PROBLEMS TO SOLVE
1. In the passage on The Changing Room, how many segregated men make up the group that talks freely in the play?
2. Carry on the passage on The Changing Room, starting right after its final sentence about Nell Dunn's Steaming.

EXCERPT TO READ
------------------------------------------------------------------------
Theatre Censorship – 25: Changing Rooms and Sheer Unadulterated Filth

The Changing Room

The Changing Room, photographed by John Haynes

Julian Hilton, in his essay The Court and its Favours, published in Stratford-upon-Avon Studies 19, draws attention to David Storey’s fascination with what may be termed the off-centre: “he deliberately presents, as it were, the two outside panels of a triptych, but consciously removes the middle”. The three acts of his 1971 play The Changing Room are set in the changing room of a Rugby League club before, during and after the match. The match is the least of his concerns, and our interest is only marginal; we never discover the final score, and we the audience are happy to ignore it. Instead Storey wants us to observe the movements and behaviour of a group of closely united people whose actions are not restrained by any external influence.

On the pitch, the rugby players know they have to put on a show because they are being watched. The changing room, however, offers them a sanctuary away from the public gaze, free from the pressure elsewhere imposed on them. This dramatic reversal provides the play’s strength; as the rugby players are being observed in private, the play offers an outstanding atmosphere of comradeship and frankness, which is certainly enhanced by the use of nudity. Storey wants to show that the characters are all members of the same “team” in two ways. First, that they are the “City” side as opposed to their unnamed rivals; secondly, that they are, for a short time, a group of twenty-two segregated men who can talk freely yet privately about wives, girlfriends and other topics of all-male interest. Such a play in such a setting would not have been feasible without the use of nudity because it couldn’t depict the team members getting undressed and bathing, and the play would not ring true. In other later productions such as Equus (1973), Privates on Parade (1977), The Elephant Man (1977) and Bent (1979), the nudity offers a sense of honesty and genuineness; again, the impression would have been obviously false if nudity had been avoided in these cases. And not just male nudity – Nell Dunn’s Steaming (1981) features the women who take refuge and support from using their local baths, and their fight to keep them open in the face of financial cuts by the Council.
------------------------------------------------------------------------
COLLECTED DATA
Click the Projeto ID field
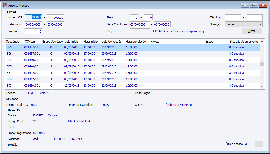pos(33,31)
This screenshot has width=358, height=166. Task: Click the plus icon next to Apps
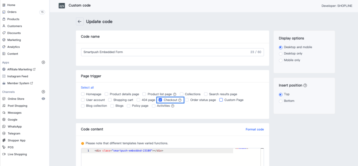pyautogui.click(x=43, y=62)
------------------------------------------------------------------------
RESULTS FOR EACH TASK
1. Twenty-two.

2.
Stephen Poliakoff

Stephen Poliakoff

In discussing sexuality, topics became daring and challenging. Stephen Poliakoff’s Hitting Town (1975), for example, deals with the incestuous relationship between Clare and her irresponsible brother Ralph. One of his pranks – and certainly the most revealing about his character – is to ring the phone-in programme on the local radio station, pretending to be an eleven-year-old and saying he has had sexual intercourse with his sister, also aged eleven. However, as in so many of Poliakoff’s early plays, the author’s main objective is to create a little colour and excitement to cry out and get noticed against the greys and neons of his soulless Leicester walkways.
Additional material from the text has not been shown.